Political Protest and Bodily Autonomy
Not all fasting is about health or religion. Hunger strikes are one of the most powerful forms of nonviolent political protest, and they have a long history. English suffragettes were the first to demonstrate the political potency of group hunger striking between 1909 and 1914, fasting with an absolute determination to die if necessary to win the right to vote. In 1981, ten Irish Republican prisoners starved to death in Maze Prison, Northern Ireland, after a policy change meant they could no longer be force-fed.
More recently, in 2013, 106 detainees at Guantánamo Bay refused food in protest of being held for over a decade without charge or trial.
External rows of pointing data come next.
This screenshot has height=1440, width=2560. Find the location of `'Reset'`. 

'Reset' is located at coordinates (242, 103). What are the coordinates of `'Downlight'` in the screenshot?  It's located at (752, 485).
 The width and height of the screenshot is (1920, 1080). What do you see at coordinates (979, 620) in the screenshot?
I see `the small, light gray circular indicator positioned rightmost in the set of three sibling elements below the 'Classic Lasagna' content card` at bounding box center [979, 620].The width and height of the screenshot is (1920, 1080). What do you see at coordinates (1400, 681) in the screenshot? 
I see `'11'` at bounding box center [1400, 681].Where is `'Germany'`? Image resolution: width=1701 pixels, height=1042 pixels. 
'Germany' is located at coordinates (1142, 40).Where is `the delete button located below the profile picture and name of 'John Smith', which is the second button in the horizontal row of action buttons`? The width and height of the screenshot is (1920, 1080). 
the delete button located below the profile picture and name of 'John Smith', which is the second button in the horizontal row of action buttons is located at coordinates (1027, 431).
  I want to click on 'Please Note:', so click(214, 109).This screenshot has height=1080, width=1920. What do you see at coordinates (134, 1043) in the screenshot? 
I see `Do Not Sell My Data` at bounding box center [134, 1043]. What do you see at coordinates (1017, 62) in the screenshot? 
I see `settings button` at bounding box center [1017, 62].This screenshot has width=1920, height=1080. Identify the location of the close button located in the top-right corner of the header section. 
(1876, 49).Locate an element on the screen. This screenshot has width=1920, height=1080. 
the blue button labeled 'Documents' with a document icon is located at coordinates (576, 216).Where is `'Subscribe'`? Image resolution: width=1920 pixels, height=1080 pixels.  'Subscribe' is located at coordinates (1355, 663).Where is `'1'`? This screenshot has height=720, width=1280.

For people stripped of political voice and personal freedom, refusing to eat is a way to reassert control over the one thing that remains theirs: their own body. Hunger strikes disrupt institutional routines, challenge authority, and draw public attention to conditions that would otherwise remain invisible. The act of not eating becomes a form of communication when all other channels have been shut down.
Who Should Be Cautious
Fasting isn’t appropriate for everyone. People with diabetes risk dangerous blood sugar drops. Those with eating disorders may find that structured food restriction reinforces harmful patterns. Pregnant and breastfeeding women have increased nutritional demands that fasting can compromise. People with cardiovascular disease or cancer may face additional risks that require medical supervision. Calorie-restricted diets are discouraged for children and adolescents, whose growing bodies need consistent nutrition.
Even for healthy adults, the type of fast matters. A 16:8 eating window is a very different physiological experience from a 48-hour water fast. Starting gradually, paying attention to how your body responds, and choosing an approach that fits your life and goals makes the difference between a sustainable practice and one that backfires.